El rodadero de los lobosJesús Cabrera

Sorolla

Las críticas y los ‘expertos’ lo fustigaron sin piedad, tildando su pintura de «cateta», «provinciana» y «pasada de época», entre otras lindezas

El pintor valenciano Joaquín Sorolla estuvo dos veces en Córdoba. Aunque la ciudad no pasara a formar parte de su obra, ni siquiera como tesela en ese gran mosaico titulado ‘Visión de España’ que se pudo admirar hace unos años en Sevilla antes de regresar a la biblioteca de la Hispanic Society de Nueva York, sí hay rastro de su estancia y, lo que es mejor, que reflejara de Córdoba aquello que hacía en todos sus exteriores: la luz.
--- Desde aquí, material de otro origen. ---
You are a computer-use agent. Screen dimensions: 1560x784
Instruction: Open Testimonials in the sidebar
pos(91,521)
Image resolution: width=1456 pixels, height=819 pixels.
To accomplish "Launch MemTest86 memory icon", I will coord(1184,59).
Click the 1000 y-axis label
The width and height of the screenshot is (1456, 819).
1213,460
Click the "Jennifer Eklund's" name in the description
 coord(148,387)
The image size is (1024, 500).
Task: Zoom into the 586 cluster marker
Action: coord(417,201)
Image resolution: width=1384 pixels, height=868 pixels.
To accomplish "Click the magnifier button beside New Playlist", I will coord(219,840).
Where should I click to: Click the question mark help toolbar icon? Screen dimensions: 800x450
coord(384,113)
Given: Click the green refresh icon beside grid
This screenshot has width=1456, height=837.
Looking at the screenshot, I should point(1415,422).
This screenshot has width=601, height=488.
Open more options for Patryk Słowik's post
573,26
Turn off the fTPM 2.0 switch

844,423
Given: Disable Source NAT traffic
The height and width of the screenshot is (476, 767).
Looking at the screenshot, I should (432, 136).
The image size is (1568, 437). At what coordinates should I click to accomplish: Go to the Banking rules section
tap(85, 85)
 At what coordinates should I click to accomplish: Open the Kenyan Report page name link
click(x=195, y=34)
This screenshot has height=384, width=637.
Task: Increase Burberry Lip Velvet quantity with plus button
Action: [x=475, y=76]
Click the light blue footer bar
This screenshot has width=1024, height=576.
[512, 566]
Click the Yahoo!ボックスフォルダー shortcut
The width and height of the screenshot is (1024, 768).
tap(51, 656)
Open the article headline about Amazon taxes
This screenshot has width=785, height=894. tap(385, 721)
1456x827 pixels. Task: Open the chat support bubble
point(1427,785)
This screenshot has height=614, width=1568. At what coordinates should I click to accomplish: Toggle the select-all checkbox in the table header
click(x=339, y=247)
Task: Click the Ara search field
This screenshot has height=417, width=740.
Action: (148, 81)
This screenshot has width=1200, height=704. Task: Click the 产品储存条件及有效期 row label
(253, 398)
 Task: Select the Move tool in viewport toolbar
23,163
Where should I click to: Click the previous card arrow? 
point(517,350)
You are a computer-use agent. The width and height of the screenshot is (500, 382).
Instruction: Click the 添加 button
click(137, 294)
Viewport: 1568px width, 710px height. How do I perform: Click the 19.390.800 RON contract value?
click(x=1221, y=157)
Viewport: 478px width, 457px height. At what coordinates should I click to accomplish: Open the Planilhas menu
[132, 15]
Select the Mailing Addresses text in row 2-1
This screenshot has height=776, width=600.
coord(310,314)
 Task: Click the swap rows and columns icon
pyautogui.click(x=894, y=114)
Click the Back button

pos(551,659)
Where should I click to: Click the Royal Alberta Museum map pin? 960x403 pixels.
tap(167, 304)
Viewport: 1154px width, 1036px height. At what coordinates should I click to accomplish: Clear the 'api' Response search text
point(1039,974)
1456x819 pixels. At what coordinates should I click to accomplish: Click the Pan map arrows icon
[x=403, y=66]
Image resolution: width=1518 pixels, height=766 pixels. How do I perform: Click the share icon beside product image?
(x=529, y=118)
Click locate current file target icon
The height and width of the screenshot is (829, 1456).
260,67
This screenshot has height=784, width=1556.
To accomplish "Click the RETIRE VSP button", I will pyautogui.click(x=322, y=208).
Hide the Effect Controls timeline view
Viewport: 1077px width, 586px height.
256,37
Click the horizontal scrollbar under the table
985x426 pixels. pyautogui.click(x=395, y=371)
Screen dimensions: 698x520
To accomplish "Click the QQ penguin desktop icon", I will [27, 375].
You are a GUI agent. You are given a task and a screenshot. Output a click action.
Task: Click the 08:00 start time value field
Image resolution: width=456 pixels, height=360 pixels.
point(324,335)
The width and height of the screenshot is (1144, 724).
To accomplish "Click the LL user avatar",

Se trata de un apunte, de sólo unos brochazos en un cartón de pequeñas dimensiones que plasma la luminosidad de una mañana en el Patio de los Naranjos. Sorolla lo hizo desde una de las balconadas de la torre de la Mezquita Catedral. Con toda seguridad sería una mañana estival, como delata la intensidad de la luz y el colorido de la vestimenta de los personajes, mujeres y niños. El sol cae a plomo sobre las copas de los naranjos, que ofrecen sus diversos verdes y reverbera en la lámina de agua de la Fuente del Olivo sobre la que cae la sombra del tronco apenas esbozado de una palmera que actualmente ha sido sustituida por un ciprés.

'Fuente de la Mezquita', por Sorolla

En este pequeño cuadro no hay nada novedoso para los cordobeses que conocemos el día a día en el Patio de los Naranjos, pero sí es la mejor prueba de que este recinto es más real y creíble en estas pínceladas de Sorolla que en las tristes y oscuras fotografías en sepia de aquellos años.

Córdoba, como se ha dicho, no fue protagonista de los grandes lienzos del pintor valenciano del que ahora se cumple el centenario de su muerte. Pero en este pequeño apunte está toda la verdad de su arte y nos ofrece una estampa cotidiana de la época desde una perspectiva casi cenital que es -y sigue siendo- inédita para el arte.

Esto es lo que hacía Sorolla a una velocidad de vértigo, como delata su pincelada. Era el Luca ‘fa presto’ Giordano del siglo XX y por eso tuvo una ingente producción, que llegó a numerosos rincones gracias a una red de representantes que vendían y recibían encargos en diversos países.

Este éxito no fue digerido por algunos. El valenciano tuvo la mala suerte de que su vida artística coincidió con la eclosión de las vanguardias, que están muy bien y fueron lo que fueron, pero no tenían el derecho de despreciar aquello que no se ajustara a sus rígidos dogmas artísticos. Sorolla se negó a militar en las uniformadas filas de la modernidad de su época y lo pagó caro. Las críticas y los ‘expertos’ lo fustigaron sin piedad, tildando su pintura de «cateta», «provinciana» y «pasada de época», entre otras lindezas. Tuvo que convivir con la animadversión de quienes veían el éxito creciente de su pintura y no lo podían digerir por más esfuerzos que hicieran.

Estos ‘críticos’ que menospreciaban a Sorolla han pasado al olvido, como no podía ser de otra manera, mientras el público, que es el que manda en el mundo del arte, sigue respaldando de forma masiva esta pintura que, pese a los negros vaticinios, sigue generando largas colas cada vez que se organiza una exposición. Ahora que se celebra el centenario de su muerte es el momento de valorar cómo el pintor valenciano tuvo claro que lo que hacía iba a tener una clara proyección hacia el futuro sin pasar jamás de moda y que nunca iba a carecer del favor del público en toda su amplia, generosa y variopinta acepción.